/05 Thinking

Hybrid Retrieval vs Pure Embeddings

Vector embeddings transformed document retrieval. Instead of matching keywords, we could match meaning. A query about "company earnings" could find documents discussing "financial performance" or "quarterly results" without those exact words appearing. Semantic search felt like magic.

Then teams deployed it to production and discovered the edge cases.

Where Embeddings Fall Short

Embeddings encode semantic similarity, not lexical precision. When a user searches for invoice INV-2024-0847, they want that specific invoice. Vector search might return chunks containing similar invoice numbers, or documents that discuss invoices generally. The embedding captures "this is about invoices" but loses the specific identifier.

The same problem appears with names, dates, acronyms, and technical terms. A search for "HIPAA compliance" might surface documents about "healthcare regulations" that never mention HIPAA specifically. Semantically related, but not what the user needed.

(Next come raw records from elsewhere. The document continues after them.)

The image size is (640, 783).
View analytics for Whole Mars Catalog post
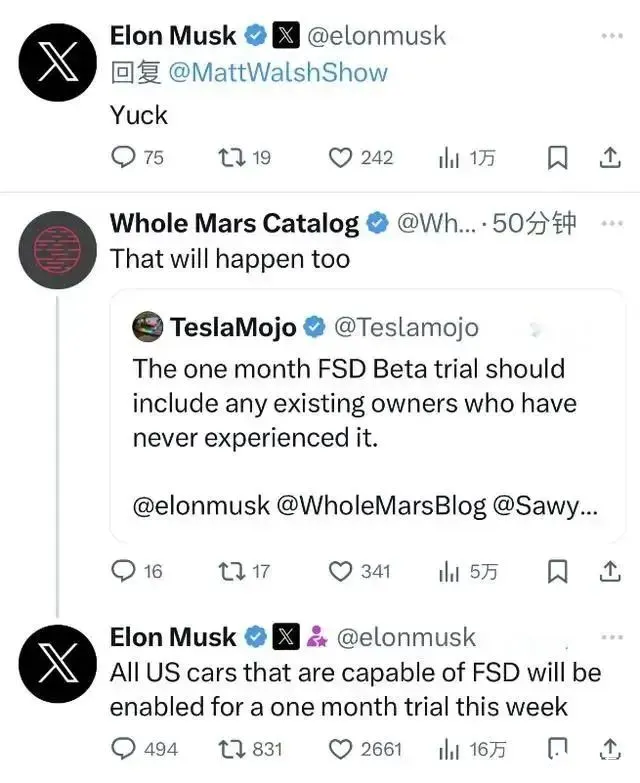449,571
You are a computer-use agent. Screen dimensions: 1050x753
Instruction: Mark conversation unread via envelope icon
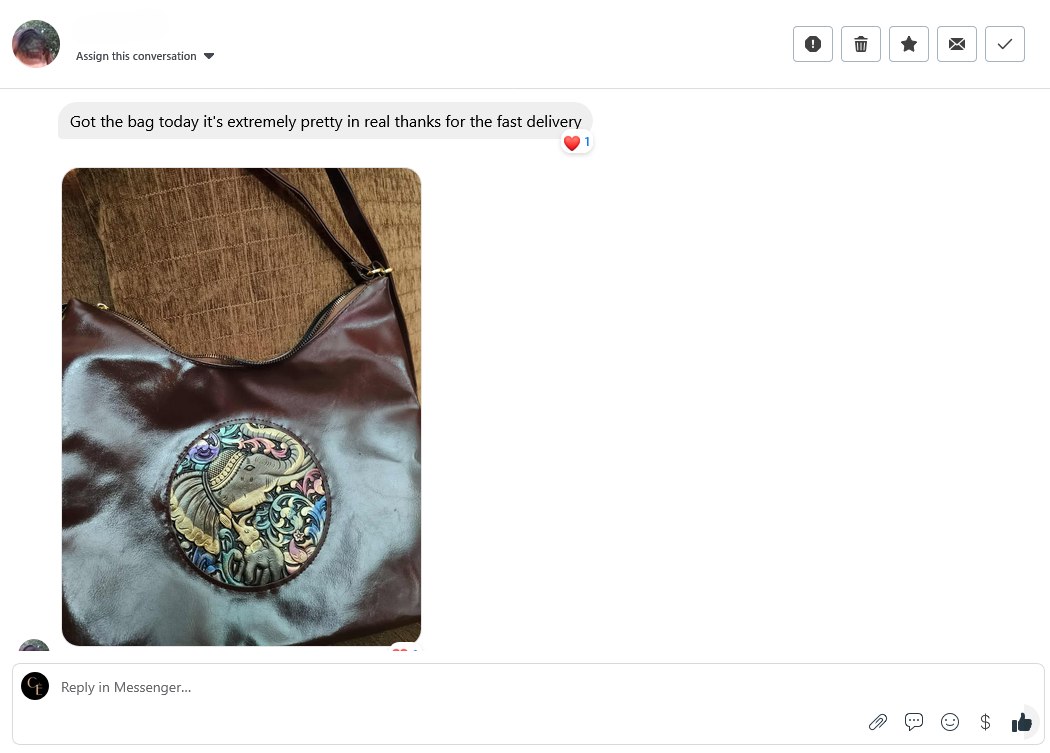[x=957, y=44]
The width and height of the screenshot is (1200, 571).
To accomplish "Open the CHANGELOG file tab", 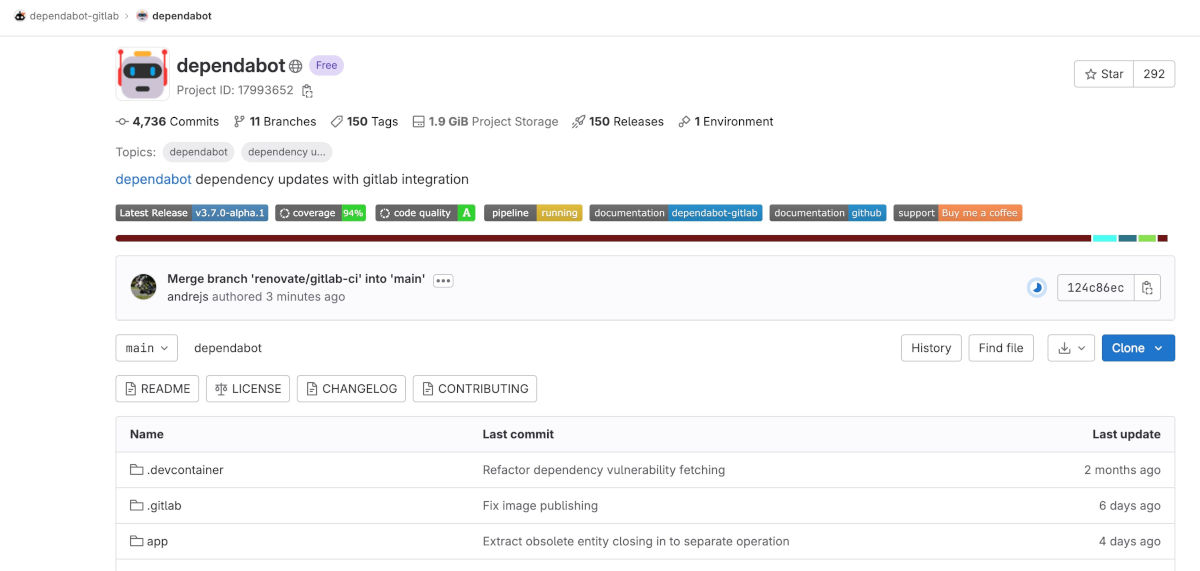I will [351, 389].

Embeddings also struggle with negation and precise relationships. "Contracts that do not include arbitration clauses" is a specific query that vector similarity handles poorly. The embedding for this query will be similar to documents that do include arbitration clauses, because both are about arbitration.

The Keyword Baseline

Traditional full-text search solved these problems decades ago. BM25 and TF-IDF rank documents by term frequency and specificity. If you search for a specific invoice number, keyword search finds it. If you search for an exact phrase, keyword search matches it.

Keyword search fails at semantic understanding. A search for "termination policy" won't find documents that only use "ending employment" or "separation procedures." Users have to guess the exact terminology used in the documents.

Neither approach is sufficient alone. Both are necessary.

Reciprocal Rank Fusion

Hybrid retrieval runs both searches in parallel and combines the results. The standard approach uses Reciprocal Rank Fusion (RRF), which scores documents based on their rank in each result set rather than their raw scores.

A document that appears in position 2 of vector results and position 5 of keyword results gets a combined score based on both positions. Documents that appear in only one result set still contribute, but documents that appear in both get a boost.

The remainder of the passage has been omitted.